(DATA TO PROCESS)
_ _ _
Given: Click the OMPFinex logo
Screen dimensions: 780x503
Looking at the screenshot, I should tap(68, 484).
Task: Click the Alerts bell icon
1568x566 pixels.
_ _ _
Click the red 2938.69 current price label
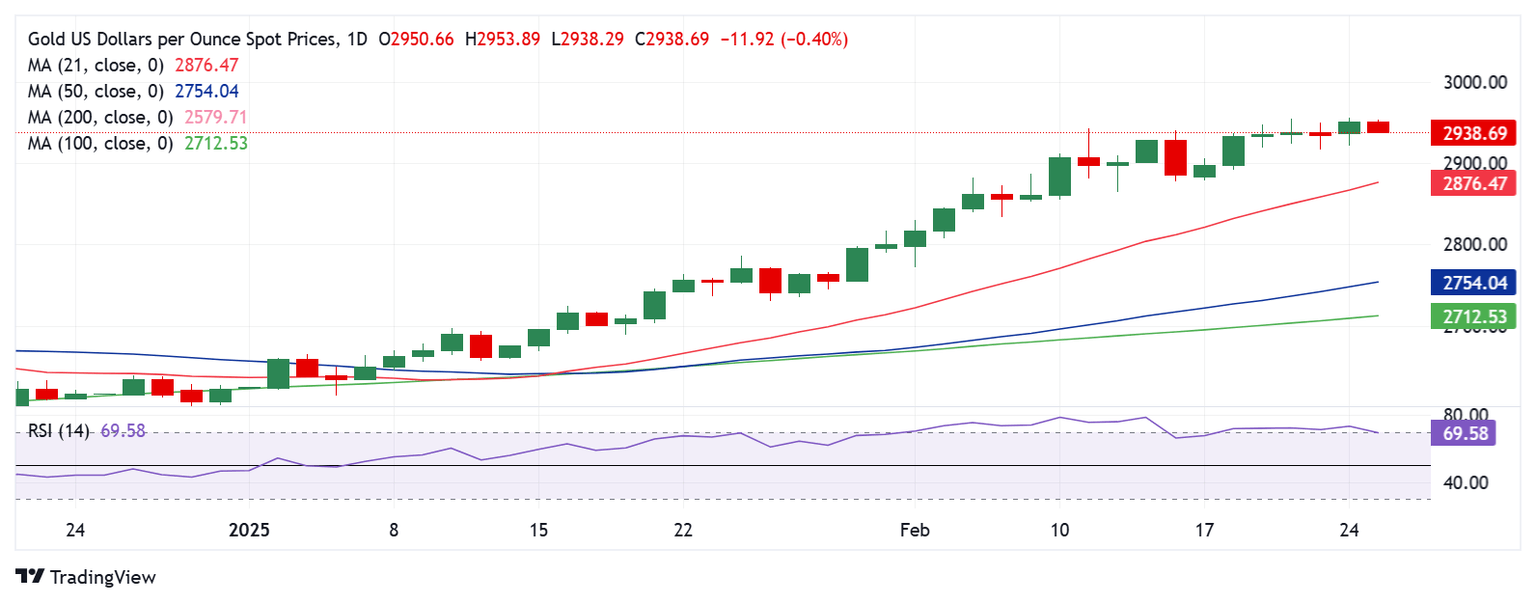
_ _ _
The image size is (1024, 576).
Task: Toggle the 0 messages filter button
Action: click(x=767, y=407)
_ _ _
(EXERCISE)
Give everything from the line containing "Given: Click the OMPFinex logo" down to the line containing "1568x566 pixels.", both included, as a JSON list of strings, one string per line, leaving out blank lines.

(THE RESULT)
[
  "Given: Click the OMPFinex logo",
  "Screen dimensions: 780x503",
  "Looking at the screenshot, I should tap(68, 484).",
  "Task: Click the Alerts bell icon",
  "1568x566 pixels."
]